A historic drought has added urgency to Georgia's generations-old claim that its territory ought to extend about a mile farther north than it does and reach into the Tennessee.
"It's never too late to right a wrong," said Georgia state Sen. David Shafer, whose bill would create a boundary line commission to resolve the dispute.
Tennessee Gov. Phil Bredesen's reaction: "This is a joke, right?"
In Cole City Hollow, an obscure border community where some northwest Georgia residents rely on Tennessee roads, the river is so close to crossing the state line it almost juts into the yard of a Georgia house.
If Tennessee's southern border were the 35th parallel - as Congress designated in 1796 - Georgia would have a share of the Tennessee River. But a surveying team sent by Georgia to chart the line in 1818 was a bit off the mark.
Historians say mathematician James Camak, who led the team, begged the state to provide him the latest equipment, but instead he had to rely on an English sextant - an instrument more familiar to sea captains than land surveyors. Other stories say Camak's team was scared away by a group of Native Americans.
Surveyors now know that the Georgia-Tennessee border was placed about 1.1 miles south of where it should be.
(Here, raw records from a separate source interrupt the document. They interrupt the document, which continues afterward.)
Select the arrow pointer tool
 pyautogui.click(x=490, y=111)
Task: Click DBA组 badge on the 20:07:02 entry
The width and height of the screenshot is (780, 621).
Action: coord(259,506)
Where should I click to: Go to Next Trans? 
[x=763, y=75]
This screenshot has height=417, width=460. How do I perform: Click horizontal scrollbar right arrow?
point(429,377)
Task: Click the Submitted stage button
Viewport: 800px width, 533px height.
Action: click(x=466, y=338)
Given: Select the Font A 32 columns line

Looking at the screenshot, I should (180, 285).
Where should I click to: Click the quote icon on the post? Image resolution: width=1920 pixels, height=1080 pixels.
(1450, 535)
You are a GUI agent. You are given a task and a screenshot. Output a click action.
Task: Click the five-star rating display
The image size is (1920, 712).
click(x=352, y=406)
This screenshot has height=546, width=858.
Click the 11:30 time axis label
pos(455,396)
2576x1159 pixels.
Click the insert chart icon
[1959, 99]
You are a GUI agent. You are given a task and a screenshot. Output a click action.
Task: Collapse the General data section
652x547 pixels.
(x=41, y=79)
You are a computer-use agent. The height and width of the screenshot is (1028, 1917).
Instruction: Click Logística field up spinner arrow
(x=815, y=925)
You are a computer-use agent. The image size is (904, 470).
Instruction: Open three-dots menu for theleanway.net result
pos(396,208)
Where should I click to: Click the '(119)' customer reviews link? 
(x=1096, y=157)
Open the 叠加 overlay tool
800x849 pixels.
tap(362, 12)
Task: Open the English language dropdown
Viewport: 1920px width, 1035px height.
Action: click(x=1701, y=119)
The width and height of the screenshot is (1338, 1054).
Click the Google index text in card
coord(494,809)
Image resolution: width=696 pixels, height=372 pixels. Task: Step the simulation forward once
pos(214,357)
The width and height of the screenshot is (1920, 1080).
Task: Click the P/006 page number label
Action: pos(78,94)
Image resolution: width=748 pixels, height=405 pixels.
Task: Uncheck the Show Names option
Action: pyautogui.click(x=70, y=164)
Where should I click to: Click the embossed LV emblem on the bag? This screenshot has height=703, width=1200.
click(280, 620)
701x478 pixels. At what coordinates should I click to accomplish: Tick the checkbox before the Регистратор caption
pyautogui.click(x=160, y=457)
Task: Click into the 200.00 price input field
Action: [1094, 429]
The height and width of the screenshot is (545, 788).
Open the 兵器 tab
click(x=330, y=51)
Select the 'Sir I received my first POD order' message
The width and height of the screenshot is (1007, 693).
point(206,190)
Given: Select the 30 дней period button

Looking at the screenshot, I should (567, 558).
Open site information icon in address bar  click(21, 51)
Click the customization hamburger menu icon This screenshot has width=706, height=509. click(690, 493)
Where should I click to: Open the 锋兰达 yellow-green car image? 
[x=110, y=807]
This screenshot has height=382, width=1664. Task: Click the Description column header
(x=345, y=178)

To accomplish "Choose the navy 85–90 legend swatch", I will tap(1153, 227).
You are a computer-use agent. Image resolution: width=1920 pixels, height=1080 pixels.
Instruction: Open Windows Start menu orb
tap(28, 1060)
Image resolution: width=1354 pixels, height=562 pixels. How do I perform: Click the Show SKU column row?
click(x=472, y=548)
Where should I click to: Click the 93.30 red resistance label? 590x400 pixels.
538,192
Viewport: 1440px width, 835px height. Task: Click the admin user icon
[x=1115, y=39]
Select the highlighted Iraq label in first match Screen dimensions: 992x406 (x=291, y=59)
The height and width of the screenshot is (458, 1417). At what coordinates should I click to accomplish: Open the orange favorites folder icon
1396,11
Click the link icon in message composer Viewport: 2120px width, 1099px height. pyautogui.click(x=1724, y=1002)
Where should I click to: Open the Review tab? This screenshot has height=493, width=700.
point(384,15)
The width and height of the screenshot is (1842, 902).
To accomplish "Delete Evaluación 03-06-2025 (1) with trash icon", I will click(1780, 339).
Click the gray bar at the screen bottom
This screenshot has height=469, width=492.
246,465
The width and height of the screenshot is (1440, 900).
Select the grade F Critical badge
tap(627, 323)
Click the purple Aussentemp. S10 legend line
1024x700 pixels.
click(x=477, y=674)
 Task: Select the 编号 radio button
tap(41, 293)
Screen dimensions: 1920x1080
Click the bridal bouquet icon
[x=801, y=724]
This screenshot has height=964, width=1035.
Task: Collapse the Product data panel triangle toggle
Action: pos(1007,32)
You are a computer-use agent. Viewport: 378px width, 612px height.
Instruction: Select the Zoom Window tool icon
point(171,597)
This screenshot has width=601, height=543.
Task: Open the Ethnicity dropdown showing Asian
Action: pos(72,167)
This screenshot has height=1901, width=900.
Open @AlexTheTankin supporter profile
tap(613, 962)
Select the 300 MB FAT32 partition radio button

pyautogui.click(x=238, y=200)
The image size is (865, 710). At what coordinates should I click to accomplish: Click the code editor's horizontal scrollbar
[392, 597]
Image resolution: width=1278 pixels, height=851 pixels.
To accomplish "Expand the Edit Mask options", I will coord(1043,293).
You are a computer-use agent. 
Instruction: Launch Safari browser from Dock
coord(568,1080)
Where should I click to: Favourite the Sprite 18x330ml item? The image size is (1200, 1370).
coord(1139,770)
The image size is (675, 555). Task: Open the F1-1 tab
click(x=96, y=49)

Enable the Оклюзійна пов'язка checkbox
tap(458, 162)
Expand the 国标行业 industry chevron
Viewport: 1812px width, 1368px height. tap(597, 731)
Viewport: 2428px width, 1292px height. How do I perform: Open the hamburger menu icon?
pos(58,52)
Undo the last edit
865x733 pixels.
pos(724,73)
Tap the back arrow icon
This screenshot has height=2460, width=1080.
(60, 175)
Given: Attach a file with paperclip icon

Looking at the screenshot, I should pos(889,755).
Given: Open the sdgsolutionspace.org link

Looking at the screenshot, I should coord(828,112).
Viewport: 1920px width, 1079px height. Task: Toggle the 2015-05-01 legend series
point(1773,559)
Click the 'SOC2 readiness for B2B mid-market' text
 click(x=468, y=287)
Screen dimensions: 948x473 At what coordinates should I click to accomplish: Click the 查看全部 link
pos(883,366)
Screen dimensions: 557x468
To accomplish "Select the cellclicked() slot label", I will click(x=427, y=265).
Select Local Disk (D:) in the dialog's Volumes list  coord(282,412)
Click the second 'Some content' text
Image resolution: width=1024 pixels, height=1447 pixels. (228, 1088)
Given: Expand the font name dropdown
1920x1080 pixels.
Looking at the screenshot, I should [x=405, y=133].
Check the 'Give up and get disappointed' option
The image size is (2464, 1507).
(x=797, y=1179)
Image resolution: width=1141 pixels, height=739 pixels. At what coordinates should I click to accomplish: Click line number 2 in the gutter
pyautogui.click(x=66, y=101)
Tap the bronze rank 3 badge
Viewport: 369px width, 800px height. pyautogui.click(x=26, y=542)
But that, surveyor Bart Crattle said, is history.
"Just because you have more accurate equipment, you can't start moving border lines," said Crattle, a Georgian who works in Chattanooga and is licensed to survey in both states. "It's correct - no matter how wrong it is."
But Georgia partisans say they want what's rightly theirs.
"A state boundary can only be changed by the legislatures of the states, with the consent of Congress," said Shafer, a Republican from Duluth. "It cannot be changed by a mathematician with a faulty compass or a skittish surveying party afraid of the Indians."
Bredesen, a Democrat, said he'll have none of it. "We will protect our borders here in Tennessee," he said.